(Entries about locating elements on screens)
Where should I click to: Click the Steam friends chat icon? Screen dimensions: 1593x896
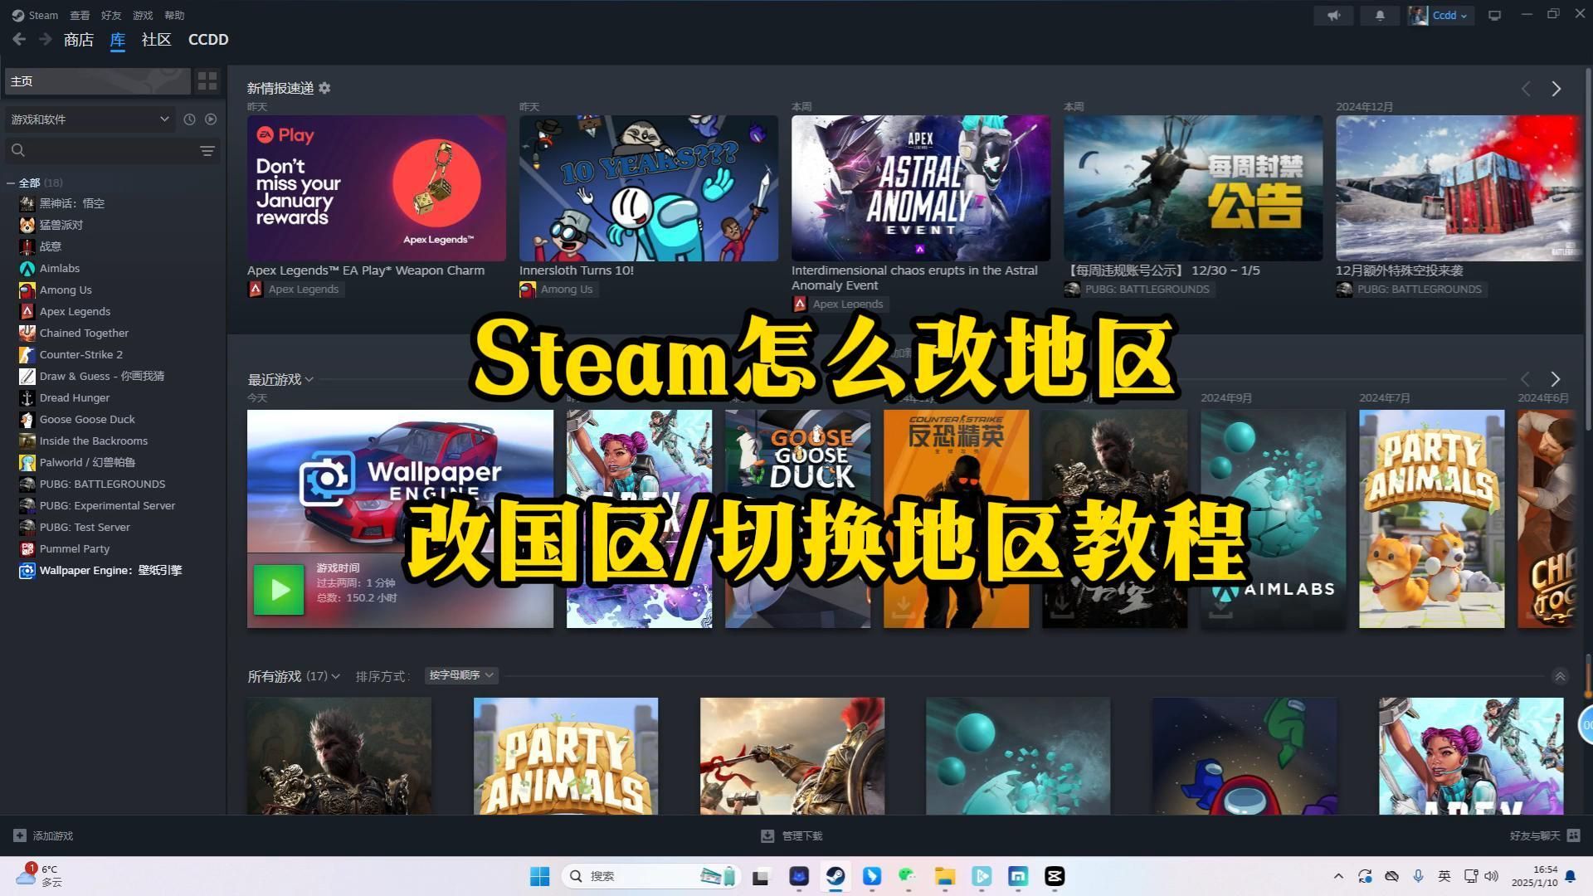[1581, 835]
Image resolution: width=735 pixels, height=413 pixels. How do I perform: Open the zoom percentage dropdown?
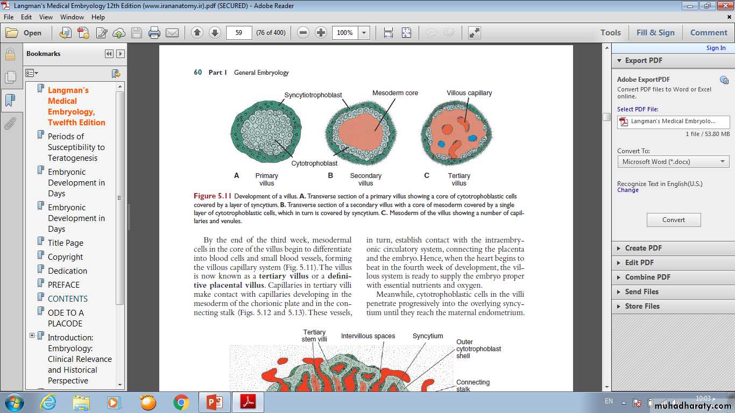[364, 33]
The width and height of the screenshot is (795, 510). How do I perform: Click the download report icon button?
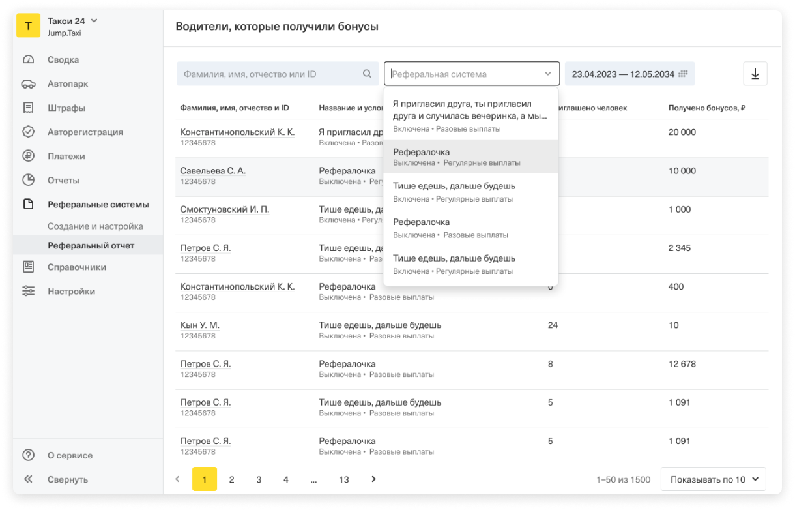click(755, 74)
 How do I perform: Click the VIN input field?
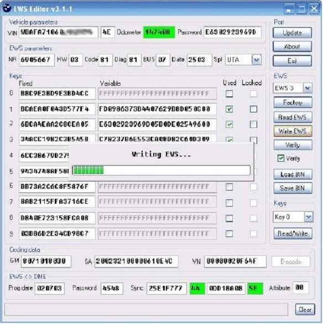pos(59,32)
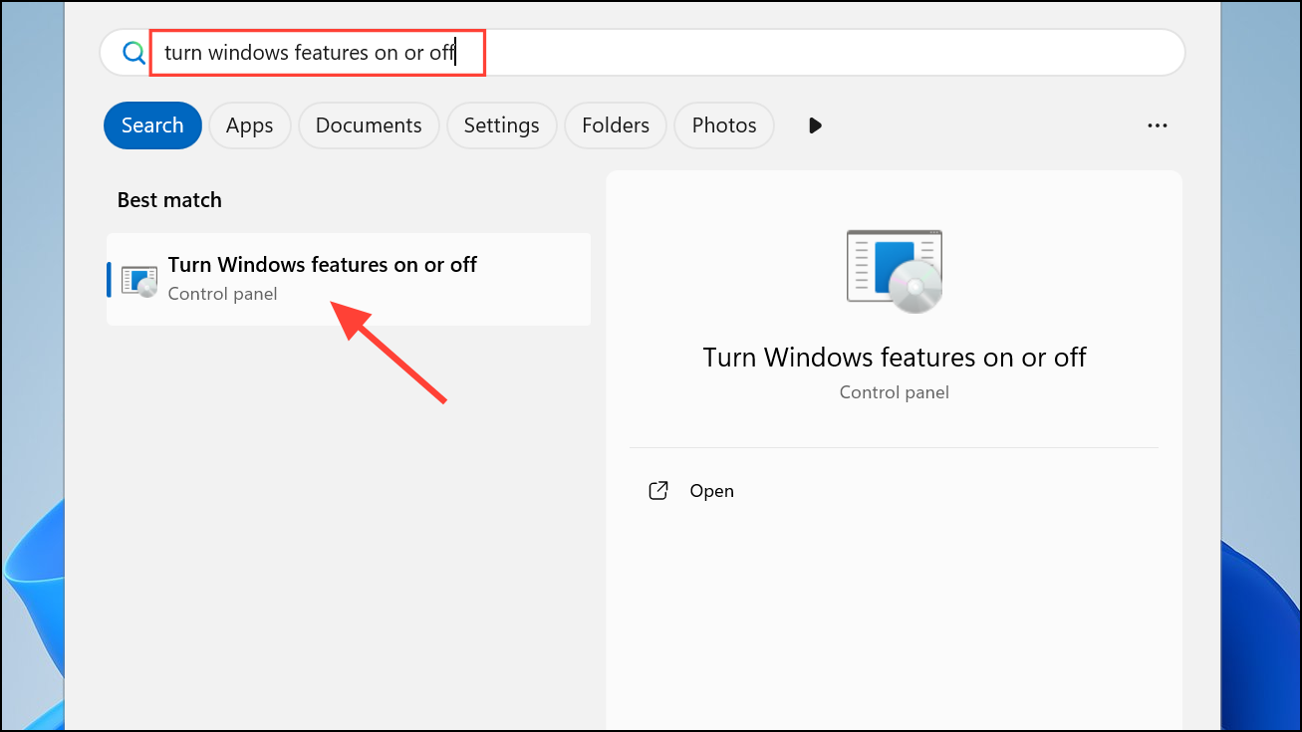Click the small Windows features result icon
1302x732 pixels.
138,280
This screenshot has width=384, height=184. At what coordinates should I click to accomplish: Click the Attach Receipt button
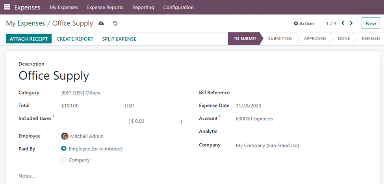click(x=28, y=39)
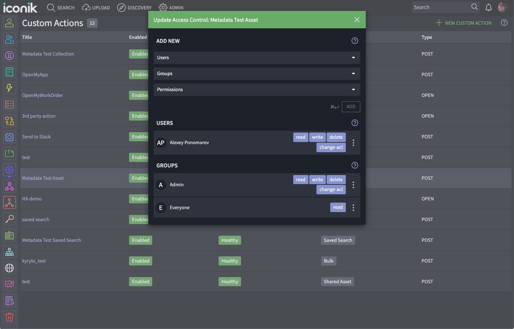Image resolution: width=514 pixels, height=329 pixels.
Task: Switch to the DISCOVERY section
Action: click(x=134, y=7)
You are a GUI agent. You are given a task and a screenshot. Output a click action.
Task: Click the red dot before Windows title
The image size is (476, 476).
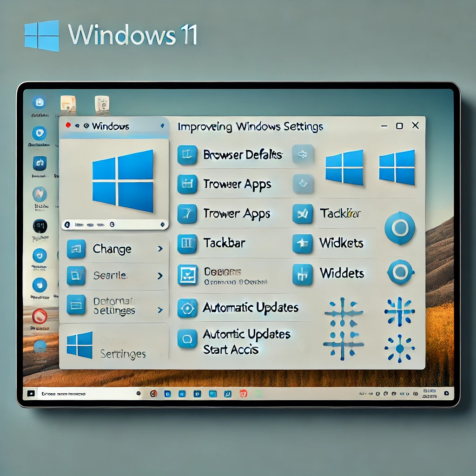tap(68, 126)
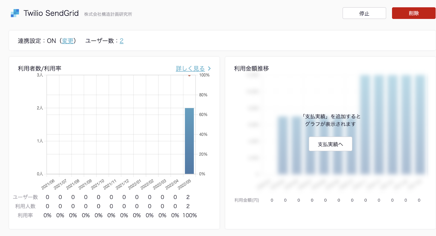Click the chevron arrow beside 詳しく見る

[x=209, y=68]
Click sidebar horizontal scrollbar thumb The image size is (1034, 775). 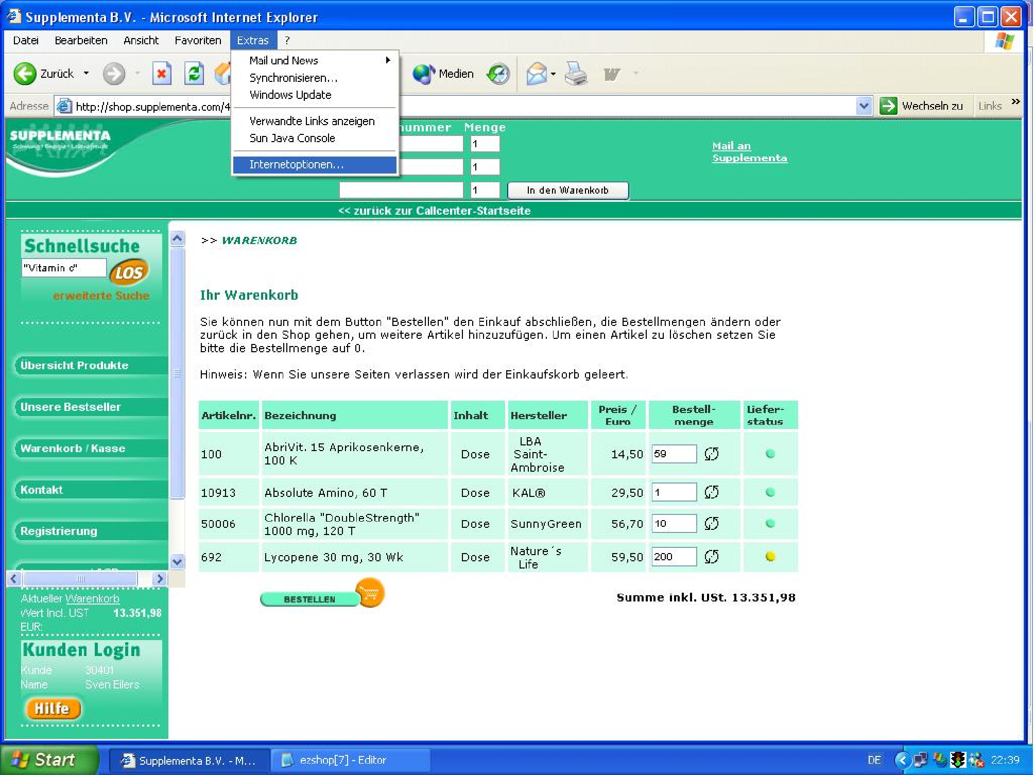pos(80,579)
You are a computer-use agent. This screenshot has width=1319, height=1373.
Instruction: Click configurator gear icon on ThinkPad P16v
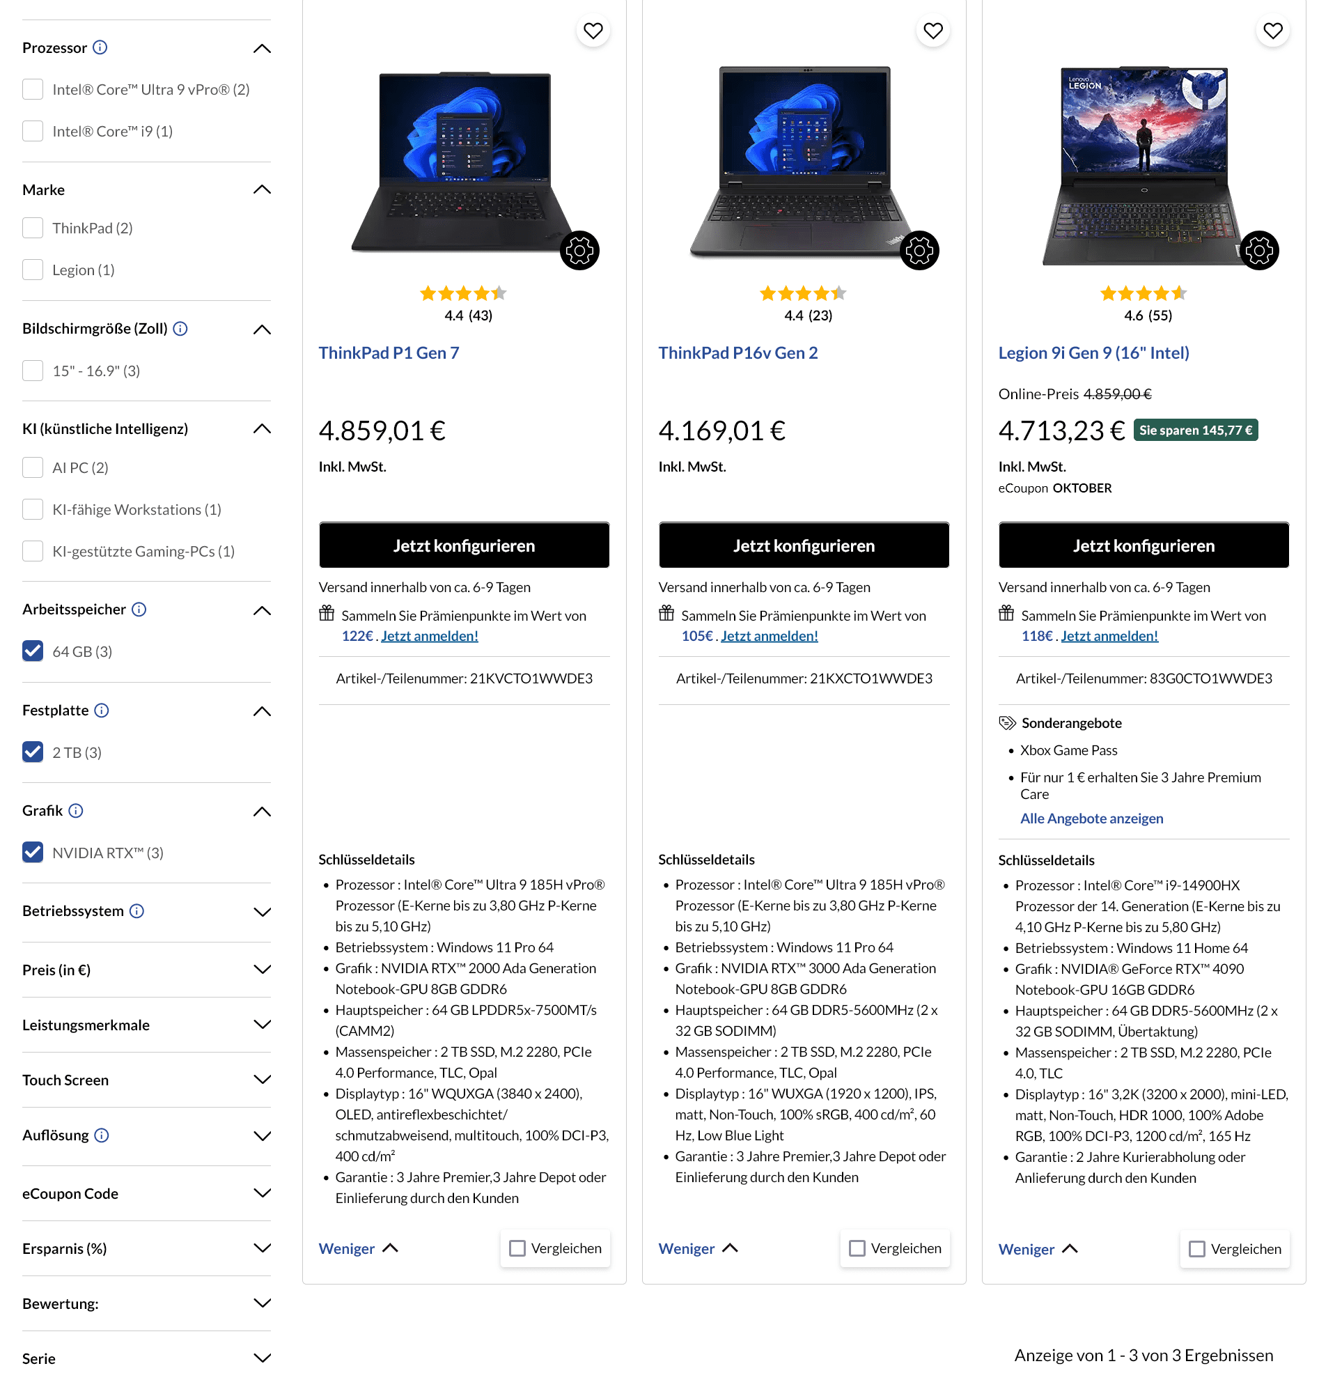919,250
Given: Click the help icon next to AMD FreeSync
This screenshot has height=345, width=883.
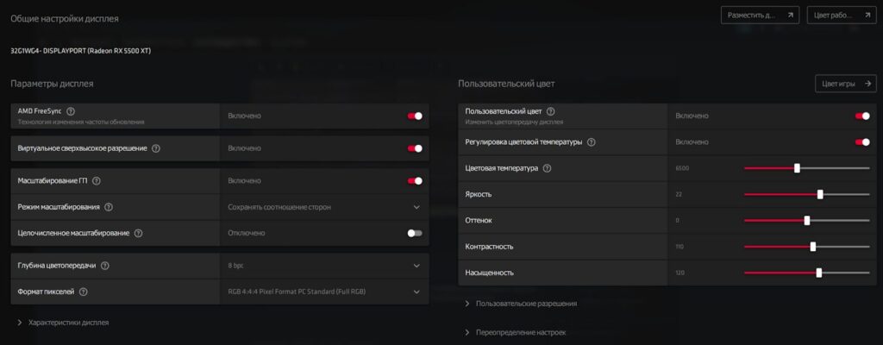Looking at the screenshot, I should coord(71,111).
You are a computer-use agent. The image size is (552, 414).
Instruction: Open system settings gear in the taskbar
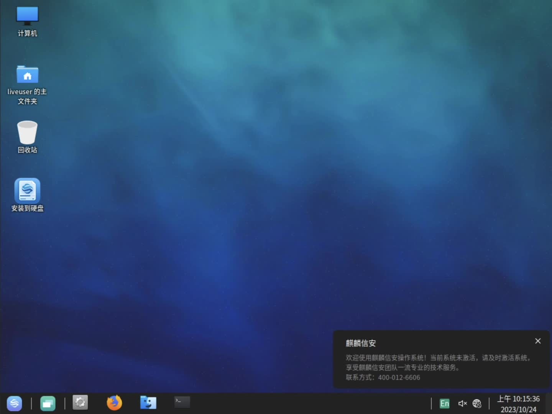[x=80, y=403]
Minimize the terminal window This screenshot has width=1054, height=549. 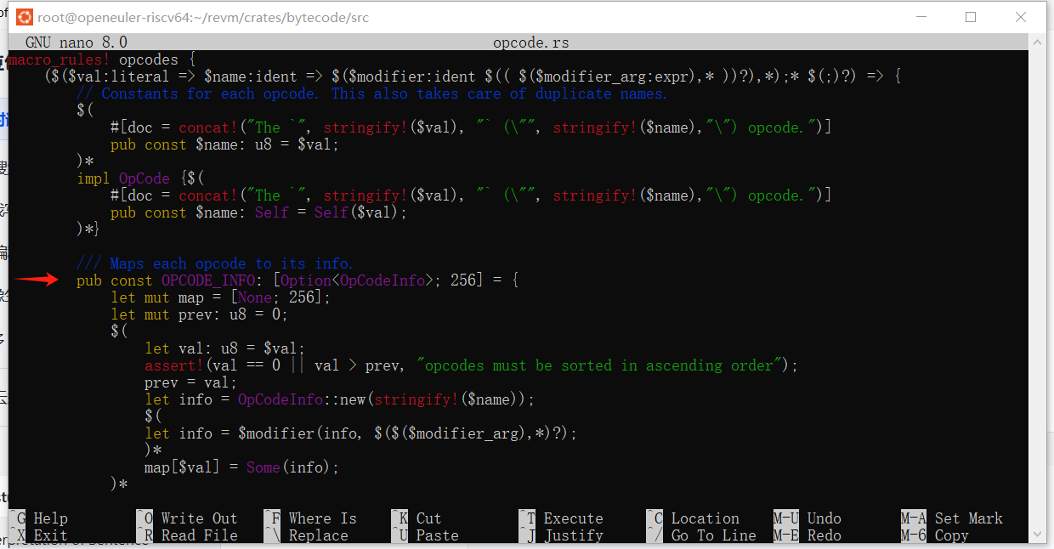tap(921, 17)
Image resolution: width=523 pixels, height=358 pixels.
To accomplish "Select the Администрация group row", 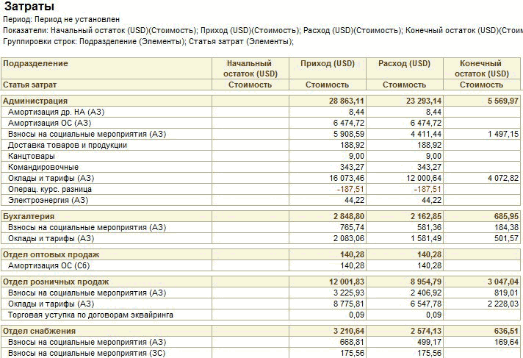I will [x=35, y=101].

EXERCISE DETAILS: Please copy the entries from the line containing "The width and" through the line containing "Action: click(x=134, y=7)", inclusive, swapping "Attach Receipt" for "Upload Receipt" and leaving everything else unchanged. Omit the pictures from your copy.

SOLUTION BELOW:
The width and height of the screenshot is (795, 510). How do I perform: Click the download report icon button?
click(755, 74)
 How do I perform: Click the VIN input field?
pos(59,32)
Click the small Windows features result icon
1302x732 pixels.
138,280
This screenshot has width=384, height=184. At what coordinates should I click to accomplish: Click the Upload Receipt button
click(x=28, y=39)
Image resolution: width=514 pixels, height=329 pixels.
Task: Switch to the DISCOVERY section
Action: click(x=134, y=7)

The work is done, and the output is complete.